THTM'den Fethiye'de Cumhuriyet buluşması: 'Suriye'deki süreçten çıkartmamız gereken dersler var'

Türkiye Halk Temsilcileri Meclisi üyeleri Aydemir Güler, Müjde Tozbey ve Barış Terkoğlu "101. yılında Cumhuriyet'i selamlıyoruz" etkinliğinde Fethiyelilerle bir araya geldi.

Haber Merkezi

Türkiye Halk Temsilcileri Meclisi (THTM), Fethiye'de Atatürkçü Düşünce Derneği, Çağdaş Yaşamı Destekleme Derneği ve Eğitim-İş ile birlikte Cumhuriyet'in 101. yılında Cumhuriyet'i yeniden kurmak gerektiğini ifade eden ve örgütlenmeye çağıran bir etkinlik gerçekleştirdi.

THTM Yürütme Kurulu Üyesi Aydemir Güler, Önce Çocuklar ve Kadınlar Derneği Başkanı ve THTM üyesi Müjde Tozbey ile THTM kurucu üyesi gazeteci-yazar Barış Terkoğlu'nun konuşma yaptığı etkinlik yoğun bir katılımla gerçekleşti. 

İlk sözü alan Aydemir Güler, Türkiye Cumhuriyeti’nin emperyalizme karşı mücadelede emperyalist hayaller kurulmadan kurulduğunun altını çizerek bugün Suriye ile ilgili emperyalist hayallerin cumhuriyet idealleri ile bağdaşmadığına vurgu yaptı.

Müjde Tozbey, Cumhuriyet'in kadın hakları açısından önemine değinirken, Cumhuriyet'in tepeden inme hak dağıtmadığını, bu hakların kadınların 1800’lü yıllardan itibaren mücadelesi sonucu Cumhuriyet'le birlikte kazanıldığını dile getirdi. 

Son olarak Barış Terkoğlu, “Biz Suriye'de cihatçı çetelerin iktidarına sevinerek Cumhuriyet'i yeniden ayağa kaldıramayız” sözleriyle başladığı konuşmasında özellikle örgütlülüğün önemine dikkat çekti. Atatürk'ün Bandırma vapuruna tek başına bilmediğini, örgütlü bir grup olarak gittiğini, örgütlülüğü daha da geliştirerek meclisi kurduğunu ve bu örgütlülüğün iradesiyle başkomutanlığı kabul ettiğini ifade etti. Son olarak örgütlülüğün önemine vurgu yaparak herkesi örgütlenerek mücadele etmeye davet etti.

Etkinlik sonrasında pek çok katılımcı 22 Aralık'ta yapılacak Fethiye THTM toplantısına katılacaklarını açıkladılar.
● ● ● ●
* Amaç 1 *
Fethiye'deki Cumhuriyet etkinliğine dair habere göre aşağıdaki ifadelerin her biri doğru mu? Her biri için evet ya da hayır deyip kararı belirleyen sözleri haberden aynen alıntıla: (a) Etkinliğe az sayıda kişi katıldı. (b) Müjde Tozbey, kadın haklarının Cumhuriyet tarafından tepeden inme dağıtıldığını söyledi. (c) Fethiye THTM toplantısı 22 Aralık'ta yapılacak.
* Amaç 2 *
Fethiye'deki Cumhuriyet etkinliğine dair haberde "Müjde Tozbey" adını "THTM üyesi Müjde Tozbey" olarak değiştir. Ardından "İlk sözü alan" sözlerinin bulunduğu yerden başlayıp "kazanıldığını dile getirdi." sözlerinden sonra biten bölümü bu değişiklikle yeniden yaz.
● ● ● ●
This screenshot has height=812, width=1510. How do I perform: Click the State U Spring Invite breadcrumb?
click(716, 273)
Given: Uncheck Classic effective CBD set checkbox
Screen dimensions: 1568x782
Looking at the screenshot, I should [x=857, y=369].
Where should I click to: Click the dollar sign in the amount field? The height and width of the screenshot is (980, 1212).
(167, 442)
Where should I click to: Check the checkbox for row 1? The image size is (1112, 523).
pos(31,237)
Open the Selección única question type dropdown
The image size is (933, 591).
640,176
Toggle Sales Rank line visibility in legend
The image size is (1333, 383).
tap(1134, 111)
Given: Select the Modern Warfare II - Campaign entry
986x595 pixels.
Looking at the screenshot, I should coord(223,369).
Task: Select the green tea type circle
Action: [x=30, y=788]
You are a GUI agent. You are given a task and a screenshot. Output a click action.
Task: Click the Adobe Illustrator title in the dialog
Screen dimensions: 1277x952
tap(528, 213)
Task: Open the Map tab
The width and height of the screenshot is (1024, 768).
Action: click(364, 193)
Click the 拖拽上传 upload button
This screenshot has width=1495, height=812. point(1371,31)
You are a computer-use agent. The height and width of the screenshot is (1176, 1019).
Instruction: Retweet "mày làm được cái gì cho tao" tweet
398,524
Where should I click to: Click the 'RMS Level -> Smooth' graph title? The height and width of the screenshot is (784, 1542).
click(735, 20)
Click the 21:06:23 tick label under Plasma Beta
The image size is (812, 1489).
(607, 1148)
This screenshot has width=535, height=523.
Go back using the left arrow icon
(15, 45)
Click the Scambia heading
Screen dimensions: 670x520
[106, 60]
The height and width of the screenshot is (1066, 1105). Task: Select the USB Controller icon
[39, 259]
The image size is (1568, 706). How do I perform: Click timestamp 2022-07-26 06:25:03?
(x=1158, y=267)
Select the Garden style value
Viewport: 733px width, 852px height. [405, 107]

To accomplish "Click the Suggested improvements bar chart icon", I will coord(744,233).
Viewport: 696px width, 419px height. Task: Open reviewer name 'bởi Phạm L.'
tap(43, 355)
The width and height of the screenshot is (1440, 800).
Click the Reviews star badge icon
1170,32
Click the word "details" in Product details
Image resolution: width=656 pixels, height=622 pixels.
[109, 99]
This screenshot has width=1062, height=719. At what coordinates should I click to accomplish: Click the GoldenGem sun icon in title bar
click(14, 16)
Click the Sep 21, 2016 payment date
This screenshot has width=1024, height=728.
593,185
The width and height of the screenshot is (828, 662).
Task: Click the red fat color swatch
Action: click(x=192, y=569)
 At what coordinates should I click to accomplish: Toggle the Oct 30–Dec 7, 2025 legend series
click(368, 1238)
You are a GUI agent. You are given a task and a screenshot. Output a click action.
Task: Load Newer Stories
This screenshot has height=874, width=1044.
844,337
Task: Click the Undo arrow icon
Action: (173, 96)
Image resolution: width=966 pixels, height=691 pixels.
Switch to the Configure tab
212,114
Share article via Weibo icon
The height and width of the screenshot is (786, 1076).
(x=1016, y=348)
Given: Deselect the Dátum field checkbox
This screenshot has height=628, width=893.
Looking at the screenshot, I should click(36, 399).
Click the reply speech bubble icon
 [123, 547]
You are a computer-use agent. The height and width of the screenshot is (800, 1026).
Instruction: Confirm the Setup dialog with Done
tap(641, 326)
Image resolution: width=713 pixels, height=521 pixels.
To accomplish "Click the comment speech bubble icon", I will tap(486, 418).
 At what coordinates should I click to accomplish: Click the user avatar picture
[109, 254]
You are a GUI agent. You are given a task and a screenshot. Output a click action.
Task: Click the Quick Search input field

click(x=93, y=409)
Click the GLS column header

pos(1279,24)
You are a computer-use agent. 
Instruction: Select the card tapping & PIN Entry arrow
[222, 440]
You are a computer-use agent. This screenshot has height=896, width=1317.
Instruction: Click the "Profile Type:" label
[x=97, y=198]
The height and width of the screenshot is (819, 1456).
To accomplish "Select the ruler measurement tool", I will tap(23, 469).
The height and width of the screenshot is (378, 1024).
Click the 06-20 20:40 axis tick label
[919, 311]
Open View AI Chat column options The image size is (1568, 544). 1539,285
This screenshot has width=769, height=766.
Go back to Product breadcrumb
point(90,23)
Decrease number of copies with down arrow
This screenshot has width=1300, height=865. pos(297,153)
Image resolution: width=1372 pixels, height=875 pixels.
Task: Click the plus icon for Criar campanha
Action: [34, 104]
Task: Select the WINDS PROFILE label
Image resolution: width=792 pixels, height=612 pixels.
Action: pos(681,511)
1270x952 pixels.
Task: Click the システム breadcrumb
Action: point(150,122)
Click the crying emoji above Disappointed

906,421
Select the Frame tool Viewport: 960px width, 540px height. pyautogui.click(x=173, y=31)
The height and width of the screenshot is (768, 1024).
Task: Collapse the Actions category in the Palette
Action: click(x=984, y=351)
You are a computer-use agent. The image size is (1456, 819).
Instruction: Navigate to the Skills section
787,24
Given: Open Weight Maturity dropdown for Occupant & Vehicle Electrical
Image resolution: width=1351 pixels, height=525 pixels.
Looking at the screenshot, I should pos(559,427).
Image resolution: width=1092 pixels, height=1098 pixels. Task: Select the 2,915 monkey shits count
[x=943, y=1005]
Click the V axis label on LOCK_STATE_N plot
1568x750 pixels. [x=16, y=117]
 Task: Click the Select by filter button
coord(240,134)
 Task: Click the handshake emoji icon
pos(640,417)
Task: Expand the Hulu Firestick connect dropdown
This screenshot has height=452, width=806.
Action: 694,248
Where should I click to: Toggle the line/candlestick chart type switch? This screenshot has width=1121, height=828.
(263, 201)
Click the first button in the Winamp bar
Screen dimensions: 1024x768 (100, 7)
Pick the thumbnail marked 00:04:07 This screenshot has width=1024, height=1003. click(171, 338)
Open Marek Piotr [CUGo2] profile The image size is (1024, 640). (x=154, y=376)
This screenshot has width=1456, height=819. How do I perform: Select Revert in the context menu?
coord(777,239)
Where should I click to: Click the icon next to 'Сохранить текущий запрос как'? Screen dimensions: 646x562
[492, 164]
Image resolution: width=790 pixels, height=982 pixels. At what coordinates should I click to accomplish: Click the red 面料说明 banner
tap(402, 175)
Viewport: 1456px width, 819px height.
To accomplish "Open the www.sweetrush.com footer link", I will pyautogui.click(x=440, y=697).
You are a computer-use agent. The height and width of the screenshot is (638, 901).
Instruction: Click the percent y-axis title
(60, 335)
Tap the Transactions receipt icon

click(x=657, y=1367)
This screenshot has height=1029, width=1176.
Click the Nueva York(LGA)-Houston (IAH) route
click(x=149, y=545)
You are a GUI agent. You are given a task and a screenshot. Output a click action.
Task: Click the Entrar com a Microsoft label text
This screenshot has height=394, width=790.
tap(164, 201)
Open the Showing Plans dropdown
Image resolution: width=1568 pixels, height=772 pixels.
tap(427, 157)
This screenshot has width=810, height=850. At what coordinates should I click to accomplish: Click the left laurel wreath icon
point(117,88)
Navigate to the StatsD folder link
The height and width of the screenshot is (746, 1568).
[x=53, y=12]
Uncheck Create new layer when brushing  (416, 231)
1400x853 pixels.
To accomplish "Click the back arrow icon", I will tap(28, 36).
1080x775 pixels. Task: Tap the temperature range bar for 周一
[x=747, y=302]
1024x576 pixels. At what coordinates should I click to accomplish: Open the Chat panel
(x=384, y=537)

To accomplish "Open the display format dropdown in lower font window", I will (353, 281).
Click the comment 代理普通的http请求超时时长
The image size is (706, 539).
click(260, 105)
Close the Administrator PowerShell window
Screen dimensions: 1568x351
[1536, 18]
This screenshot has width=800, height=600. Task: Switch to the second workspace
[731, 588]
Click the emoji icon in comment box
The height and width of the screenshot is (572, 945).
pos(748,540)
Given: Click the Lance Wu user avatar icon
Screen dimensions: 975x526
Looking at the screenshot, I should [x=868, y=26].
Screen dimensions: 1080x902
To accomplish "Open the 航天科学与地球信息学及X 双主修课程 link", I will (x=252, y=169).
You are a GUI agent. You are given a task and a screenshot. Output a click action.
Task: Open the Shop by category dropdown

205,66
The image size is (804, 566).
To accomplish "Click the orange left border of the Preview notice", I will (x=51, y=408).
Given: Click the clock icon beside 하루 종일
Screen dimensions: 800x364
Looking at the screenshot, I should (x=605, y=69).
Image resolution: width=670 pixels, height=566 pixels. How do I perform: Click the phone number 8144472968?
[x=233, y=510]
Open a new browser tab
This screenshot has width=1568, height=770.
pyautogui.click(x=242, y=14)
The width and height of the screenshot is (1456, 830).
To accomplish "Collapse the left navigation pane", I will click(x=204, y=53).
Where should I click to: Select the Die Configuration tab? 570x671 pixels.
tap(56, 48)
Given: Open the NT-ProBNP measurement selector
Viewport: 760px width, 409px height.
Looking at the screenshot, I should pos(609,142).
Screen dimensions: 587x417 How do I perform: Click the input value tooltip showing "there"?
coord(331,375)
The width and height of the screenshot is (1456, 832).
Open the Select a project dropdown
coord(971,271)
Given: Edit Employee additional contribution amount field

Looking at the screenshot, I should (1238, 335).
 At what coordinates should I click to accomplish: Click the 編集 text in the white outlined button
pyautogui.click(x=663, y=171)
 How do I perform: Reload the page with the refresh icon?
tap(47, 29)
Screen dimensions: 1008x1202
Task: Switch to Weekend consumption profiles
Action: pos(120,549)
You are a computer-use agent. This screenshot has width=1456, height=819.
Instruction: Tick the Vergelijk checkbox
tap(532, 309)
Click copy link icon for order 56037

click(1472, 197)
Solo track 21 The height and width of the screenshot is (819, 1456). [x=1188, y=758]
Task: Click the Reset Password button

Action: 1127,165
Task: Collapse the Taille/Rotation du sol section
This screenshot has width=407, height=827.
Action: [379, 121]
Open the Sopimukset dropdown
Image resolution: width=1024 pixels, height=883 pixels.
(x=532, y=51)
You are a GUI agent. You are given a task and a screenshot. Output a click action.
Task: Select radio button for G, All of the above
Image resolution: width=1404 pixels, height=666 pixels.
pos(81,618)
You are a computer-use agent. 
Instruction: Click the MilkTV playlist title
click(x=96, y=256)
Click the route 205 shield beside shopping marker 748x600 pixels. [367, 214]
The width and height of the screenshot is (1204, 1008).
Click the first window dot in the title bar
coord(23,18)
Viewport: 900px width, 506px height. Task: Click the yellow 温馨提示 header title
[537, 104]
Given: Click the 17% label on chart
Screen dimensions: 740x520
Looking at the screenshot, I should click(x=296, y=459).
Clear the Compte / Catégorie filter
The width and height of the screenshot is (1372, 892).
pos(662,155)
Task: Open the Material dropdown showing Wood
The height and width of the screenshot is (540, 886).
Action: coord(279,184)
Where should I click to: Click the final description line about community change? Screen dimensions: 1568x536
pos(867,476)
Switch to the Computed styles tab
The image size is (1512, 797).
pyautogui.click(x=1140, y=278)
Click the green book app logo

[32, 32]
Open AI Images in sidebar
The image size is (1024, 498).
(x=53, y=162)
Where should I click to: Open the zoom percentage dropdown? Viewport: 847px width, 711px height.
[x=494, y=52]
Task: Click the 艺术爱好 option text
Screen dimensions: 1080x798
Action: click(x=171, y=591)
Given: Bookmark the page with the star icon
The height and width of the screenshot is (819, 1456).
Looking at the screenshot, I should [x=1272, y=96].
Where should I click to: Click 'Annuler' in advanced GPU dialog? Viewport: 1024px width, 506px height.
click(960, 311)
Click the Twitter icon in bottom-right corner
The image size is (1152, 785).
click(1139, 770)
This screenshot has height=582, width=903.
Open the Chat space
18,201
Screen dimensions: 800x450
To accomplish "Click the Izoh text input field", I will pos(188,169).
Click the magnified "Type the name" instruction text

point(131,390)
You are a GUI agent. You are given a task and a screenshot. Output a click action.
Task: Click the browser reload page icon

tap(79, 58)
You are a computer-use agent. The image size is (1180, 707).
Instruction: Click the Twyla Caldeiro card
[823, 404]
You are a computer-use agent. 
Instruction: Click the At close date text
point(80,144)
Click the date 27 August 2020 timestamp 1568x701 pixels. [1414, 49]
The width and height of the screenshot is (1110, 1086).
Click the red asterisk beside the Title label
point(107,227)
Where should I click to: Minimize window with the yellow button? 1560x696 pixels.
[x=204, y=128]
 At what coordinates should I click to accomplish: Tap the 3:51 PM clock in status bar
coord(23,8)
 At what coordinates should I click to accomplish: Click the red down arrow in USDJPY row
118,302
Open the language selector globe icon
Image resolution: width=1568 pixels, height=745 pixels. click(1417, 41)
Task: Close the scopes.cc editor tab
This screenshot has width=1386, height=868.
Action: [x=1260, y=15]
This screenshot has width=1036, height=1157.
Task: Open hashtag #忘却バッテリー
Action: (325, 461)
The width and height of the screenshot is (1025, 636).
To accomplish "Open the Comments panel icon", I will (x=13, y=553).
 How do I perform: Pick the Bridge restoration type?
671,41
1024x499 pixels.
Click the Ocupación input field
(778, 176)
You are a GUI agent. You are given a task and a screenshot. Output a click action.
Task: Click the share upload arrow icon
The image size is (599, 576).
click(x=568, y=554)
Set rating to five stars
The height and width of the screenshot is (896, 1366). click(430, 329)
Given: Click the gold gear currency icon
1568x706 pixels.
● ● ● ●
* Yazılı cevap 1 *
(a) Hayır: "etkinlik yoğun bir katılımla gerçekleşti"
(b) Hayır: "Cumhuriyet'in tepeden inme hak dağıtmadığını"
(c) Evet: "22 Aralık'ta yapılacak Fethiye THTM toplantısına"

* Yazılı cevap 2 *
İlk sözü alan Aydemir Güler, Türkiye Cumhuriyeti’nin emperyalizme karşı mücadelede emperyalist hayaller kurulmadan kurulduğunun altını çizerek bugün Suriye ile ilgili emperyalist hayallerin cumhuriyet idealleri ile bağdaşmadığına vurgu yaptı.

THTM üyesi Müjde Tozbey, Cumhuriyet'in kadın hakları açısından önemine değinirken, Cumhuriyet'in tepeden inme hak dağıtmadığını, bu hakların kadınların 1800’lü yıllardan itibaren mücadelesi sonucu Cumhuriyet'le birlikte kazanıldığını dile getirdi.